Saya kaget waktu baca buku ini lembar demi lembar. Kayak flashback di masa-masa itu. Jadi inget si A suka pamer ini, si B suka pamer itu, trs ngerasa "ooh... mungkin sebenernya mereka punya inferiority complex juga kali ya?". Terus ngerasa kalo kehidupan di lab itu relate banget sama chapter ini. Ngga sabar pingin baca kelanjutannya.

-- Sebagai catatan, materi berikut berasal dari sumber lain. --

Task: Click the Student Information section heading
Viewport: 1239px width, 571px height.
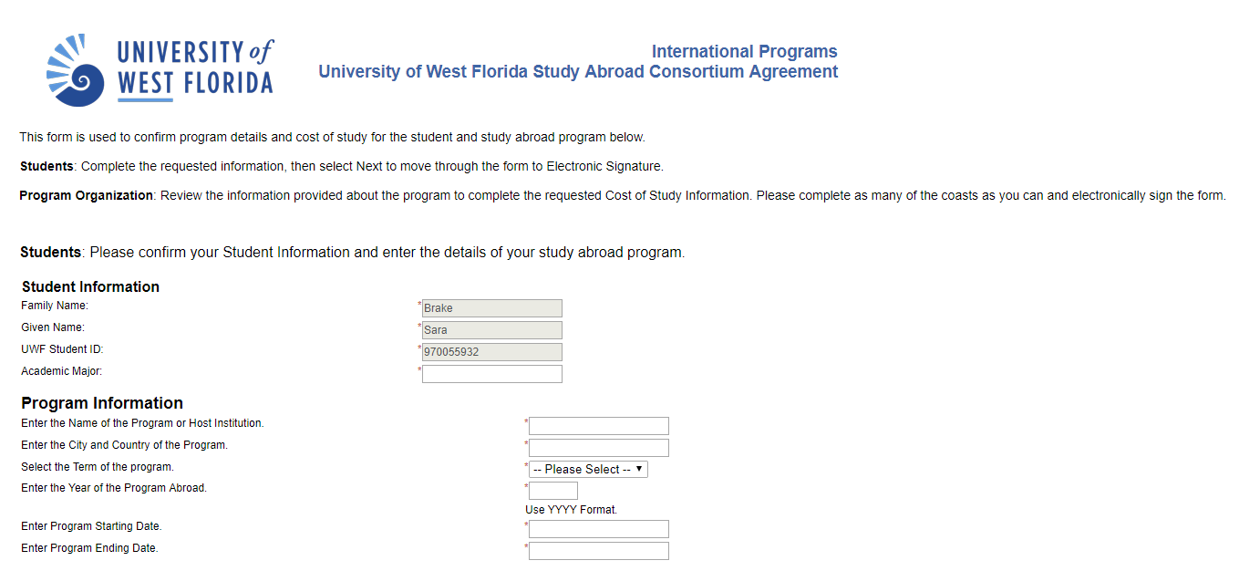Action: coord(90,286)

Jadi, pesen saya, kehidupan PhD atau studi S3 ini bukan kompetisi. Ngga ada yang peduli sama kerjaanmu selain dirimu sendiri, jadi stop membanding2kan sama kerjaan orang lain! Dan berhentilah merasa paling hebat, karena keilmuan itu luas, akan selalu ada hal-hal yang ngga kita ketahui. Tapi kalo itu memang yang kamu rasakan, berarti kamu perlu ngecek, apakah ada inferiority complex yang berusaha kamu tutupi?

Kalo pesan senior saya dulu, "gelas yang paling sulit diisi adalah gelas yang sudah penuh". Orang yang paling susah dididik atau diisi gelasnya, adalah orang yang sudah penuh gelasnya alias sudah "merasa" puiiinntteeerrrr pol. Orang bijak akan senantiasa mengganti gelasnya dengan gelas yang lebih besar lagi tiap kali gelasnya hampir penuh. Jangan merasa kecil, apalagi sampe inferior complex hanya karena gelasmu kosong. Semua orang pernah di posisimu. Manfaatkan kondisi ini untuk mengisi gelas se-penuh2nya!

Lastly, pengalaman ini mungkin belum tentu sama untuk semua orang.
Yang jelas, tetep semangat buat temen2 PhD atau S3 dimanapun berada! We can do it!